Three sources who attended the Sept. 15 meeting told Politico that the United States is resigned to the measure passing the General Assembly but is whipping up votes to cut into its margin of victory.

"She didn’t have a starry-eyed approach," one of the Jewish leaders told Politico. "There’s an awareness both on her part and on our part that assuming that the Palestinians go ahead with the resolution it’s going to pass the General Assembly and it’s going to pass by a comfortable margin."

The U.S. has promised to veto the bill when it comes before the Security Council, but according to sources at the meeting, Rice also is attempting to convince other Security Council members to abstain from voting and deny the measure the nine of 15 votes it requires to pass the Security Council.

The sources described the meeting to Politico as warm, with Malcolm Hoenlein of the Conference of Presidents of Major American Jewish Organizations, an oft-times critic of the Obama administration, reportedly telling Rice that the administration deserves more credit for its work on the issue.

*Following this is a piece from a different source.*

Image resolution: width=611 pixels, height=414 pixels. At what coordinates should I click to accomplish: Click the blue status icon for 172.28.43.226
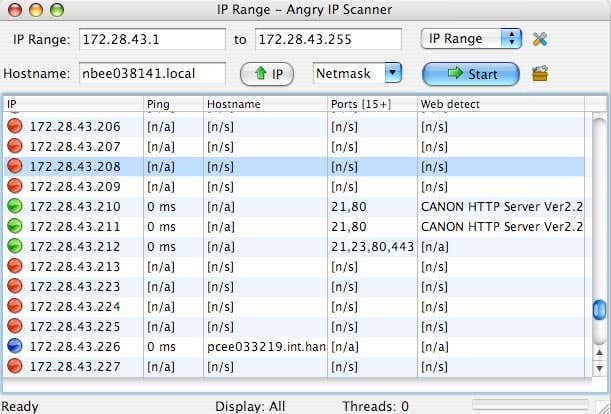(15, 346)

Along with Hoenlein the attendees, a source told Politico, were Lee Rosenberg of the American Israel Public Affairs Committee; Ronald Lauder of the World Jewish Congress; David Harris of the American Jewish Committee; Abraham Foxman of the Anti-Defamation League; Daniel Mariaschin of B’nai B’rith International; Rabbi Steve Gutow of the Jewish Council on Public Affairs; Martin Bresler of Americans for Peace Now; Jeremy Ben-Ami of J Street; Rabbi Eric Yoffie of the Union for Reform Judaism; Rabbi Julie Schonfeld of the Rabbinical Assembly; and Rabbi Steven Weil of the Orthodox Union.

Later in the day, Rice briefed a small group of journalists from Jewish media outlets, including the JTA, and denied that the U.S. is working to create a toned-down draft of the U.N. resolution on Palestinian statehood. 

“We’re not negotiating any text, we’re not engaged in efforts to water down a text,” Rice said in the briefing. “We’re making the case that this is not a productive course.”

Rice dismissed as false rumors that a draft text even exists, but she said the Europeans were talking with the Palestinians about the substance of a resolution.

“There is no Palestinian text yet,” she said. “Nobody in New York has seen one.”